··· Source document

# Smith and Wesson M&P9 - My Review



## XD40Colorado (Jun 19, 2011)

Hi everyone,

I'm relatively new to shooting, and started out on too big a gun: my first gun was the XD40 3" barrel, which is not the best for a beginner. So, after some internet research, and trying it out at my local range, I decided to take the plunge and buy a shiny new M&P 9. Below, I will describe my experiences with purchasing, shooting, and maintaining it. This is my first review so I hope you enjoy!

Purchasing

I looked around town (Albuquerque, NM) and none of the 10 local gun shops had this in stock. One guy told me that several LE agencies across the nation had switched to this gun as a carry piece and that it has become scarce. I thought I was "SOL". Then, one guy told me about JetGuns.Com. So I checked it out, and they had the exact model I wanted: M&P9 with thumb safety and 2 17-round magazines. Excellent. Then I saw the price! At only $430, shipped, I was shocked; most local places were quoting me $500 + tax. So I bought it. I paid on a Sunday night at about 11 PM, and by Wednesday morning, after doing the required NM background check, I had my new baby in hand! For anyone looking for a gun, I would recommend Jet Guns.

······
··· Stored data

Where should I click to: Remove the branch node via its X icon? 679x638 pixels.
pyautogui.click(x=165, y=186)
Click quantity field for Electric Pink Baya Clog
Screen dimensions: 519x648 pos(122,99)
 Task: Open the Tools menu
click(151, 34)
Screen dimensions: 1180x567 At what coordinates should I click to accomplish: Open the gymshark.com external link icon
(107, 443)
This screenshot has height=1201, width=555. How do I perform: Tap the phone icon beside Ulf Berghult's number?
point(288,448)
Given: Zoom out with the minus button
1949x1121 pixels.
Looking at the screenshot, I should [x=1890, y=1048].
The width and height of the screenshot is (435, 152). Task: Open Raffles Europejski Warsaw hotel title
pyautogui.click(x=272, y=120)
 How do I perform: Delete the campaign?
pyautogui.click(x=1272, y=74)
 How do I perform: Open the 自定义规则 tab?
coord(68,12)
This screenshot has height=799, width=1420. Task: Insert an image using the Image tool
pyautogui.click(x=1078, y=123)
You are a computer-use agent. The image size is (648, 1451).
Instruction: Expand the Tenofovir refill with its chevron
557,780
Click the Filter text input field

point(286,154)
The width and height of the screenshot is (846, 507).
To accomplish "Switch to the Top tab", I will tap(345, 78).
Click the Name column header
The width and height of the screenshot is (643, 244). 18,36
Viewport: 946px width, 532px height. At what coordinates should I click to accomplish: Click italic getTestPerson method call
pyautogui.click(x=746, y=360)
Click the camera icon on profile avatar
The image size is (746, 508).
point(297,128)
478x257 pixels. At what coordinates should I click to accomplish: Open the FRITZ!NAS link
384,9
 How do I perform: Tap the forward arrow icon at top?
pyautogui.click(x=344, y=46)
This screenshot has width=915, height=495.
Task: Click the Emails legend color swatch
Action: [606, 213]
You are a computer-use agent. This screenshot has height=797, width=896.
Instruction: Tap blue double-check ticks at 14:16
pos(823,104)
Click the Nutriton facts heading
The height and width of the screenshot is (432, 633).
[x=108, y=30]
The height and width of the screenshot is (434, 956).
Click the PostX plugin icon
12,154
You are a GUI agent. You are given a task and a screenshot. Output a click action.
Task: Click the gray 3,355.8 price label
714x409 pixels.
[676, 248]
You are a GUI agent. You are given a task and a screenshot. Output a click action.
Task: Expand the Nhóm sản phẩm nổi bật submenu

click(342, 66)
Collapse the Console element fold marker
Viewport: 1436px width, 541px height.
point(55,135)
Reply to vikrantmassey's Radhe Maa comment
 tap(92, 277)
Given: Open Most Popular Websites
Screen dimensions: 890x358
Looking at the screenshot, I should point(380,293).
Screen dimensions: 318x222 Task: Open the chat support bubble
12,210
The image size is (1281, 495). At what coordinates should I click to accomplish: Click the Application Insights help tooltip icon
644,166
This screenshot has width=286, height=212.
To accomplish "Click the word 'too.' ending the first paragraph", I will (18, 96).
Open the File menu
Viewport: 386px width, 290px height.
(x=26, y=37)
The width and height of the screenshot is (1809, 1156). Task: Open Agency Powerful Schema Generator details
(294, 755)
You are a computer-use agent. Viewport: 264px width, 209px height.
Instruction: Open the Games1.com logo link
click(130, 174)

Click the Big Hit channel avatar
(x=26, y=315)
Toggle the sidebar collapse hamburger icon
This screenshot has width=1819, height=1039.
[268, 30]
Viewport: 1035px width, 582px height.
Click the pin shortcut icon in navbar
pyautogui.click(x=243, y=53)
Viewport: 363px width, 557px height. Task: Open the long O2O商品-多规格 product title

······

Could you return, word for word, everything in the M&P9 review from "I'm relatively new" down to "hope you enjoy!"?

### Output for this task
I'm relatively new to shooting, and started out on too big a gun: my first gun was the XD40 3" barrel, which is not the best for a beginner. So, after some internet research, and trying it out at my local range, I decided to take the plunge and buy a shiny new M&P 9. Below, I will describe my experiences with purchasing, shooting, and maintaining it. This is my first review so I hope you enjoy!